**Source text:**
▬▬▬▬▬▬▬▬▬▬

Academic Efficiency Metrics Academic Outcomes Metrics
Basic Needs Metrics General Data Definitions
Learning Outcomes Assessment Roadmaps to Success

Academic efficiency Metrics

FTES: “Full time equivalent students.” Each FTES equals 525 contact hours, whether taken by one or several students. So total FTES for a district or department equals all contact hours divided by 525.

FTEF: “Full time equivalent faculty.” Each “FTEF” equals fifteen units of instructional loading, regardless of whether they are taught by full- or part-time faculty. It is a common expression of the size of the faculty as a whole, but not of their number.

FTES/FTEF – Efficiency: This shows the number of FTES generated per faculty. Higher values indicate lower cost classes or programs and lower values indicate higher cost classes or programs. A value of 15 is considered average. Efficiency values can viewed over time within a department and compared with other departments to aid interpretation.

Academic Outcomes Metrics

Retention: Earning a grade in a course other than a W.

Retention Rate: The number of students completing a course with a grade other than a W divided by the number of students that were enrolled at census.

Success: Earning a grade in a course of of A, B, C, or CR/P.

Success Rate: The number of students that had success in a course divided by the number of students that were enrolled in a course at census.

Persistence: The percentage of students who enroll in the next term out of the students enrolled in a first term. Can be computed fall-to-spring, spring-to-fall, or sometimes fall-to-fall.

Productivity: A measure of efficiency that divides FTES by FTEF. The higher the number, the more students served by each FTEF, and the lower the cost to the district.

Median Time to Degree (Median TTD): The time it takes a student to earn a degree in calendar years. The term a student earns their degree is compared to their first term at AHC to see how long it took them to earn the degree. Due to rounding, a fraction of 0.4 is a primary term (fall/spring) and a fraction of 0.2 is a summer term. For example, if a student took 3.4 years to earn a degree that would be three full academic years and one extra primary term. If a student took 4.1 years to earn a degree that would be four full academic years and one extra summer term. The median is used, instead of average, due to that measure not being influenced as much by outliers.

▬▬▬▬▬▬▬▬▬▬

**Provided data:**

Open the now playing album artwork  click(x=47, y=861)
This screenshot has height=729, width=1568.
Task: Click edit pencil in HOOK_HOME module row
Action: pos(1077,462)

▬▬▬▬▬▬▬▬▬▬

**Set tasks:**
1. Reproduce the passage from the metrics definitions starting with "Retention Rate: The" and going on through "to the district.".
2. Translate this sentence from the metrics definitions into Spanish: "Each FTES equals 525 contact hours, whether taken by one or several students."

**Results of the exercise:**
1.
Retention Rate: The number of students completing a course with a grade other than a W divided by the number of students that were enrolled at census.

Success: Earning a grade in a course of of A, B, C, or CR/P.

Success Rate: The number of students that had success in a course divided by the number of students that were enrolled in a course at census.

Persistence: The percentage of students who enroll in the next term out of the students enrolled in a first term. Can be computed fall-to-spring, spring-to-fall, or sometimes fall-to-fall.

Productivity: A measure of efficiency that divides FTES by FTEF. The higher the number, the more students served by each FTEF, and the lower the cost to the district.

2. Cada FTES equivale a 525 horas de contacto, ya sea que las curse un solo estudiante o varios.